▶ **What you need to do**
(a) Return the passage from the supply chain optimization text from "For instance, businesses" to "prepares precise schedules.", copying it word for word.
(b) According to the supply chain optimization text, why must positive internal improvements be part of the plan? Answer in one to three sentences.

▶ **Text extract**

## START

For instance, businesses using a TMS can reduce freight expenses by 8%, according to a G2 report. And this is only one of many points where supply chain optimization increases the bottom line!
Further benefits of supply chain optimization include:
Productivity boost
Collaboration improves when a company streamlines operations, aligns the efforts of different departments and increases the visibility of single operations across the system. The team reduces the number of issues that occur and prepares precise schedules.
Agility
Simplified supplier onboarding and collaboration are needed for the company’s flexibility. An agile company requires fewer resources to evaluate and manage new suppliers. It reacts faster to emerging opportunities.
Increased resilience
Management software analyzes supplier relationships: manage agreement terms, identify gaps, or consider relationship prioritizing. Companies become less prone to emerging risks and challenges.
Customer loyalty
To meet the rising bar of customer expectations, positive internal improvements must be part of the plan. They have a direct impact on customers’ decisions.

## END

▶ **Material**
## START

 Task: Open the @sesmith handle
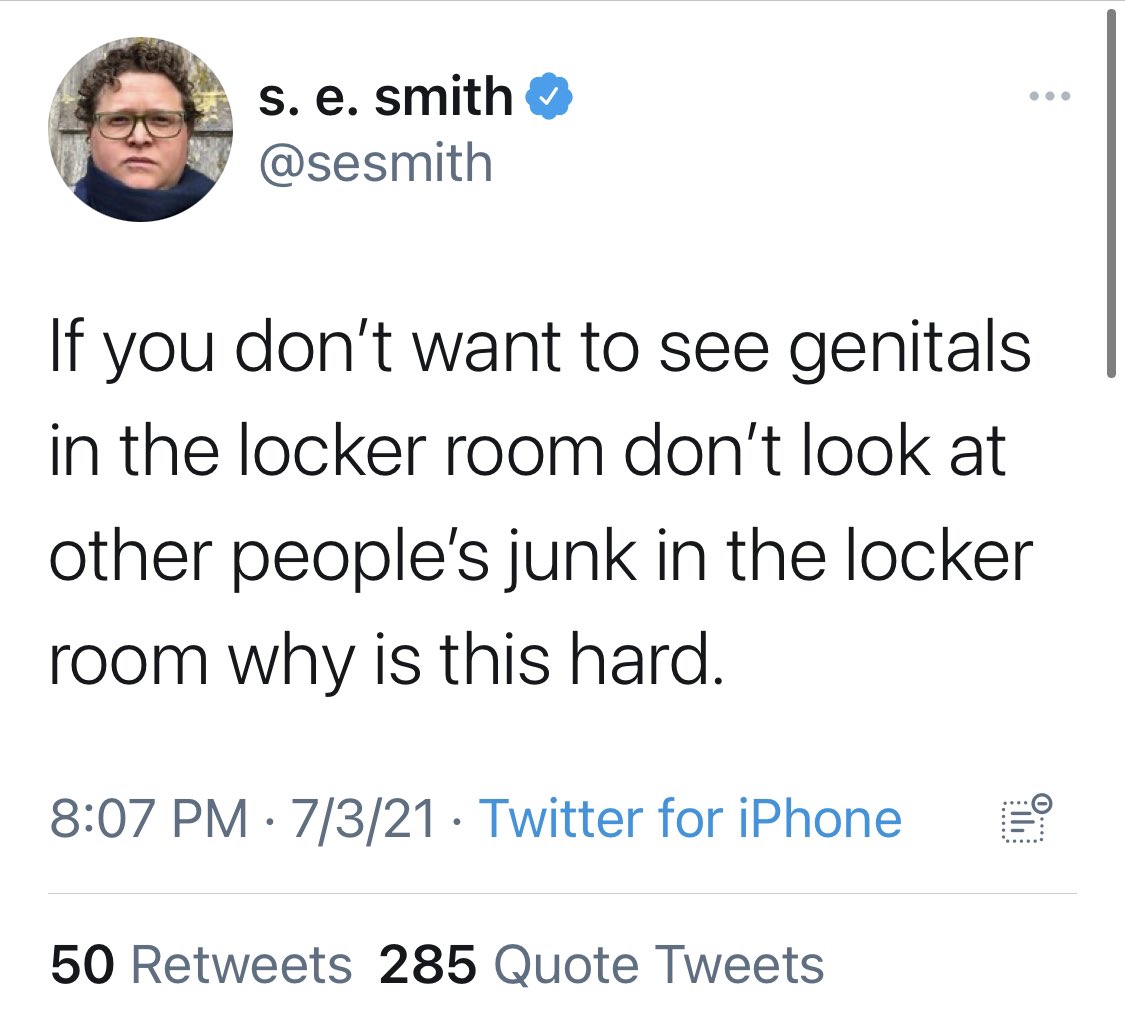tap(375, 162)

## END

▶ **Per-task answers**
(a)
For instance, businesses using a TMS can reduce freight expenses by 8%, according to a G2 report. And this is only one of many points where supply chain optimization increases the bottom line!
Further benefits of supply chain optimization include:
Productivity boost
Collaboration improves when a company streamlines operations, aligns the efforts of different departments and increases the visibility of single operations across the system. The team reduces the number of issues that occur and prepares precise schedules.

(b) Positive internal improvements must be part of the plan to meet the rising bar of customer expectations, because they have a direct impact on customers' decisions.